# Last Idea Flopped



## huntr70 (Jul 8, 2005)

OK...since my last mod idea flopped, I found THIS.

This is a guaranteed Outbacker must have Mod.
















Steve


----------



## 7heaven (Jun 4, 2005)

Yeah, I'd never admit to drinking Miller Lite either.....


----------



## Thor (Apr 7, 2004)

Drinking beer in public is illegal







Since when









Thor


----------



## Moosegut (Sep 24, 2005)

I guess that means that in all future mod pictures I see, instead of a beer can on the counter, I'll see a soda can.

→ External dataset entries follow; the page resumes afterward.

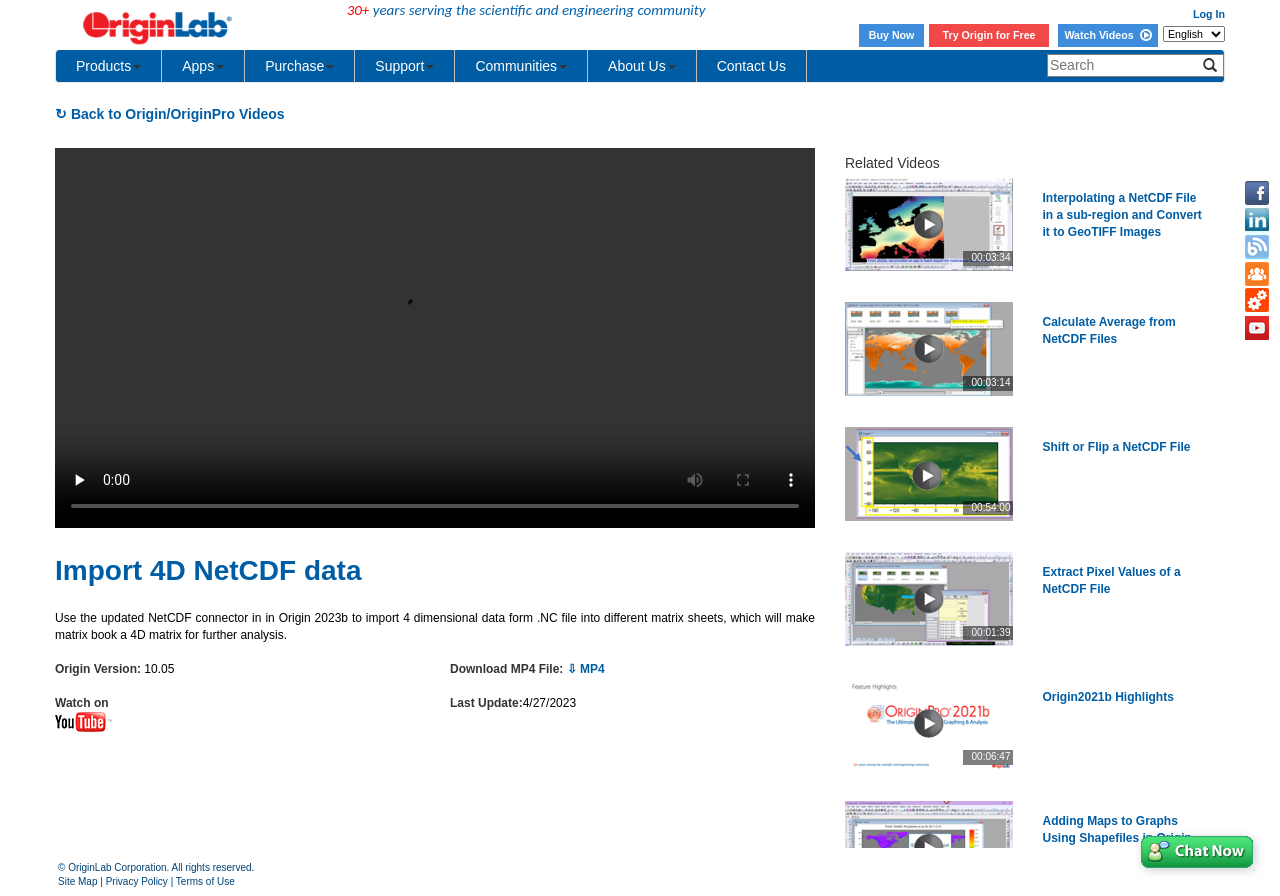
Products (108, 66)
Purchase (299, 66)
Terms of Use (205, 881)
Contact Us (751, 66)
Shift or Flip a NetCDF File (1117, 447)
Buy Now (892, 35)
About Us (642, 66)
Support (404, 66)
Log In (1209, 14)
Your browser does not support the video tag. (435, 338)
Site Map (77, 881)
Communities (521, 66)
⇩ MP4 (586, 669)
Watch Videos (1107, 35)
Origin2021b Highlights (1108, 697)
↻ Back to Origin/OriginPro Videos (170, 114)
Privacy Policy (137, 881)
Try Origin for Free (989, 35)
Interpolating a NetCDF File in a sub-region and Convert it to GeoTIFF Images (1122, 215)
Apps (203, 66)
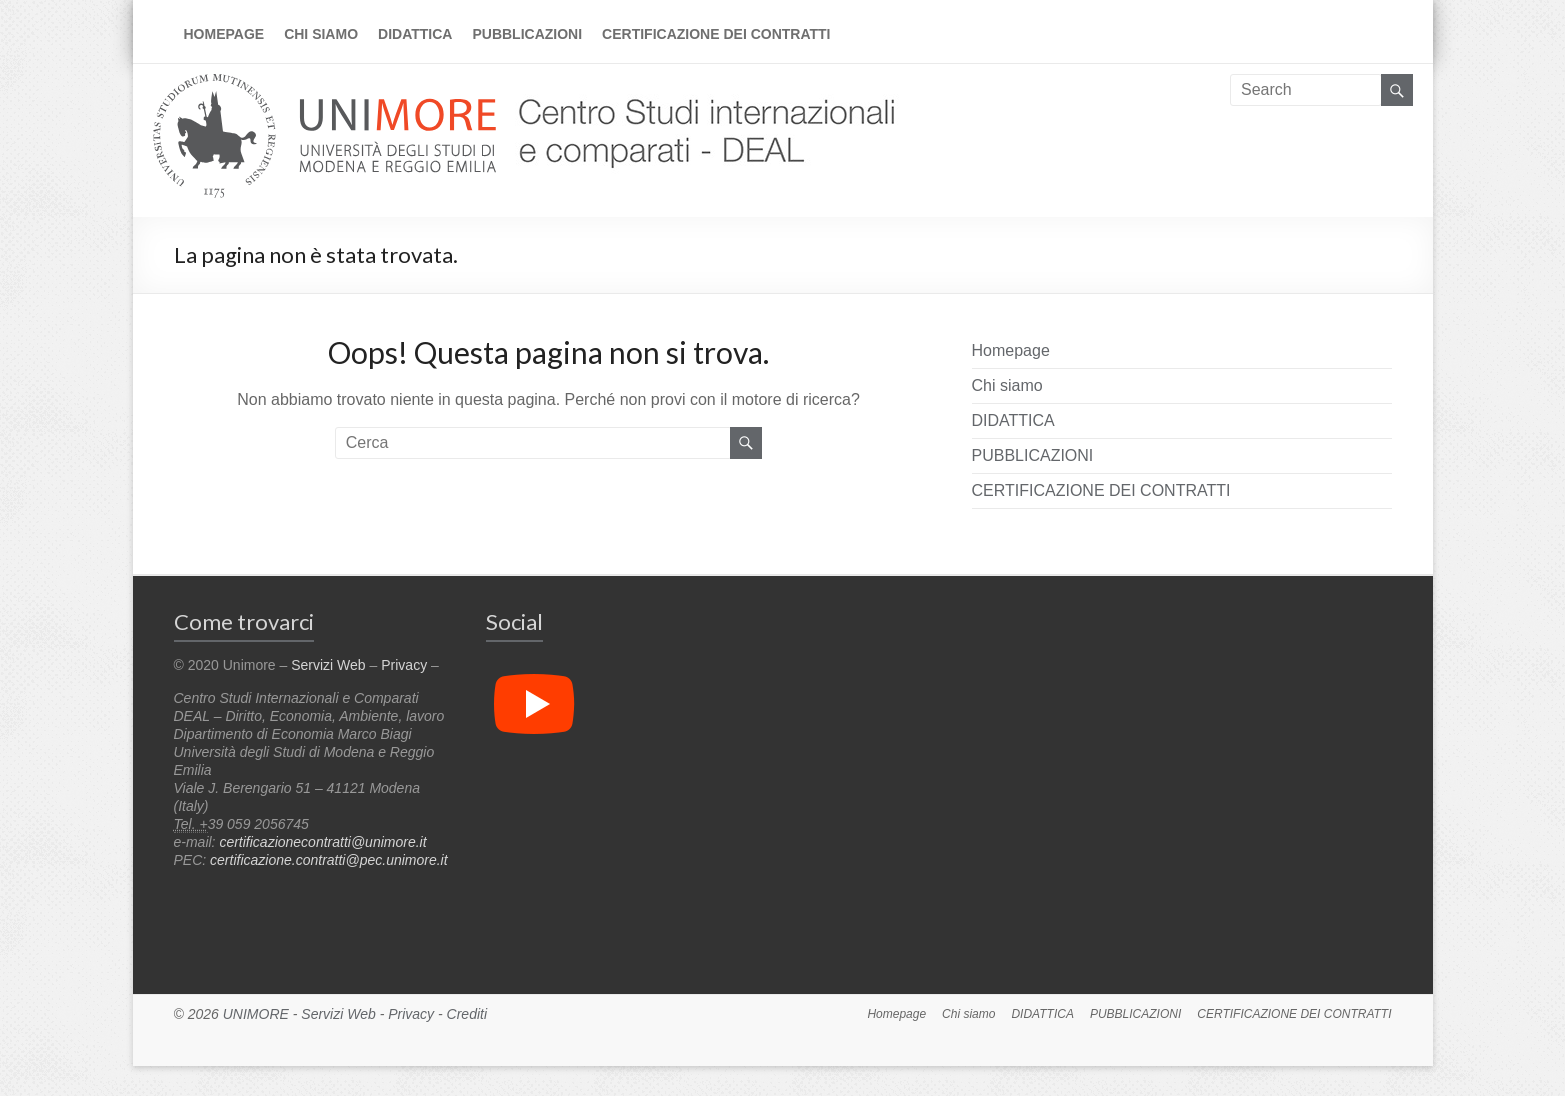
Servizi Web (328, 665)
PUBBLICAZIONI (527, 34)
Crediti (467, 1014)
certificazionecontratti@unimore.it (322, 842)
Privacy (404, 665)
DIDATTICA (415, 34)
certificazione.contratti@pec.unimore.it (329, 860)
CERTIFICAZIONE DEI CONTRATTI (716, 34)
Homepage (224, 34)
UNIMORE (256, 1014)
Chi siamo (321, 34)
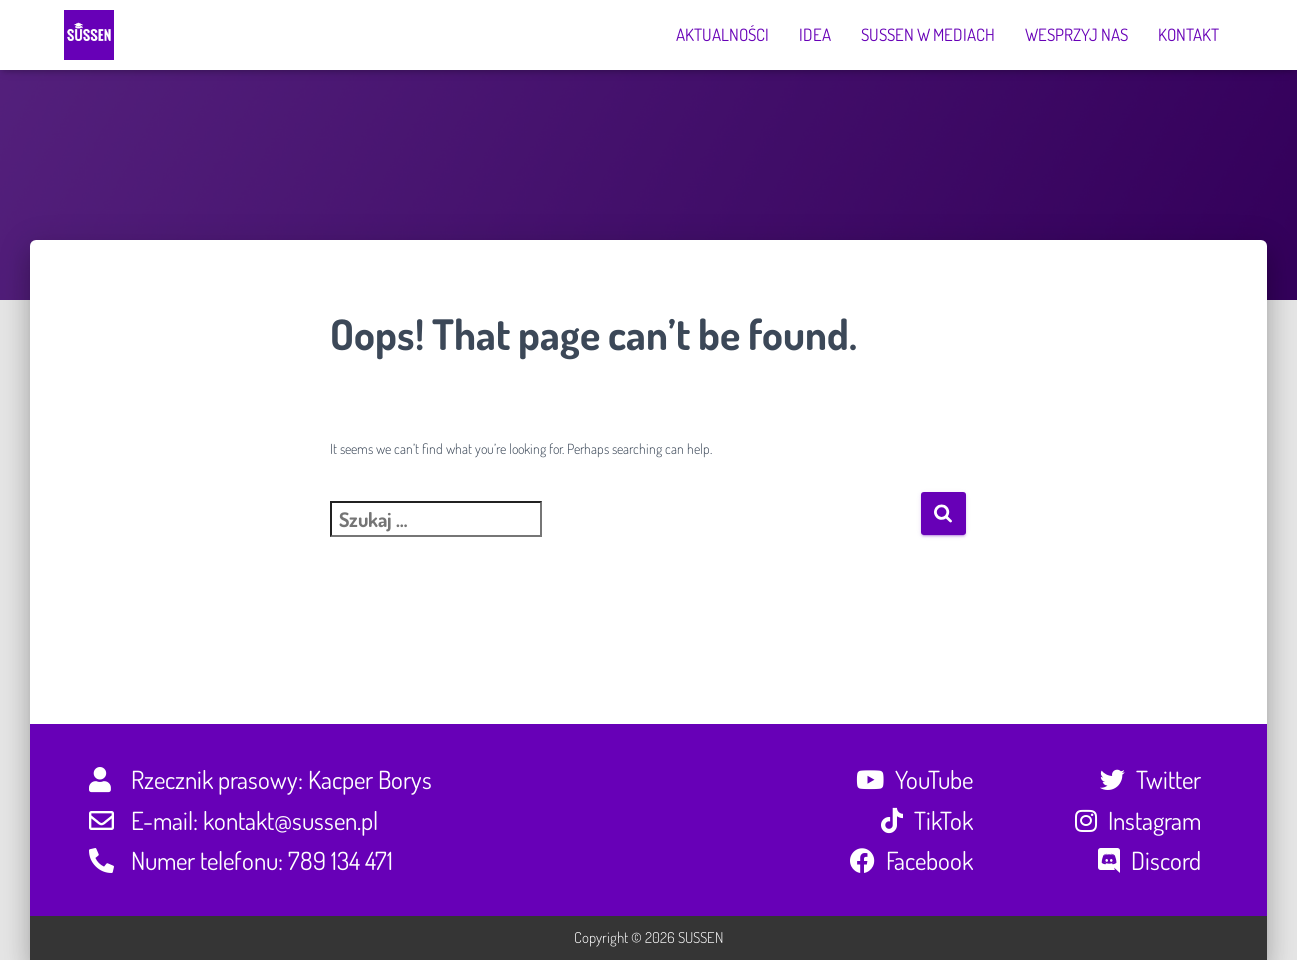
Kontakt (1188, 34)
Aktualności (722, 34)
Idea (815, 34)
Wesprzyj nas (1076, 34)
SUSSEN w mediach (928, 34)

I'll never trust those pictures again.









Scott


----------



## wolfwood (Sep 19, 2005)

Nope ---- won't fit my Corona bottle


----------



## PDX_Doug (Nov 16, 2004)

A worthwhile mod, none the less!









Happy (hic!) Trails,
Doug


----------



## NDJollyMon (Aug 22, 2003)

I had that mod when I was 16 years old!

Mine was magnetic...and worked very well. Bad boy!


----------



## HootBob (Apr 26, 2004)

Its a shame most of my drinks come out of bottles









Don


----------



## Castle Rock Outbackers (Jan 18, 2004)

Thor said:


> Drinking beer in public is illegal
> 
> 
> 
> ...


...in all Texas State Parks for one. mswalt told me if the Ranger stops by, hide your drink quickly.

Randy


----------



## huntr70 (Jul 8, 2005)

There are actually quite a few towns, cities, etc that have open bottle laws also....this would eliminate the need to explain why you are carrying an open beer can around.....

Steve


----------



## huntr70 (Jul 8, 2005)

NDJollyMon said:


> I had that mod when I was 16 years old!
> 
> Mine was magnetic...and worked very well. Bad boy!
> [snapback]60338[/snapback]​


Yeah, I actually had a few of those magnetic ones too...the said "Caco-Calo" instead of Coca-Cola....Can't remember what the Pepsi one said.....

Steve


----------



## Devildog (Sep 8, 2005)

Nice mod Steve!


----------



## Oregon_Camper (Sep 13, 2004)

Castle Rock Outbackers said:


> Thor said:
> 
> 
> > Drinking beer in public is illegal
> ...


Just camp where there are no Rangers...


----------



## NDJollyMon (Aug 22, 2003)

If a Ranger stops by my site...he's there to drink anyway.


----------



## aplvlykat (Jan 25, 2004)

I was down at Bolsa Chica state beach a while back and found out the hard way where you can and can not drink. In this case if you are next to your Outback or TT and it is set up for camping it is OK to drink,I guess they consider it your house but don't do like I did and wonder on to the beach. Only ten foot difference and I had to dump a fresh cold one. Kirk


----------



## Oregon_Camper (Sep 13, 2004)

aplvlykat said:


> I was down at Bolsa Chica state beach a while back and found out the hard way where you can and can not drink. In this case if you are next to your Outback or TT and it is set up for camping it is OK to drink,I guess they consider it your house but don't do like I did and wonder on to the beach. Only ten foot difference and I had to dump a fresh cold one. Kirk
> [snapback]60989[/snapback]​


Uh...I would have taken 10 steps backwards and drank my beer vs. dumping it out.


----------



## Thor (Apr 7, 2004)

Oregon_Camper said:


> aplvlykat said:
> 
> 
> > I was down at Bolsa Chica state beach a while back and found out the hard way where you can and can not drink. In this case if you are next to your Outback or TT and it is set up for camping it is OK to drink,I guess they consider it your house but don't do like I did and wonder on to the beach. Only ten foot difference and I had to dump a fresh cold one. Kirk
> ...


Or just tilted my head back and inhaled it









Thor


----------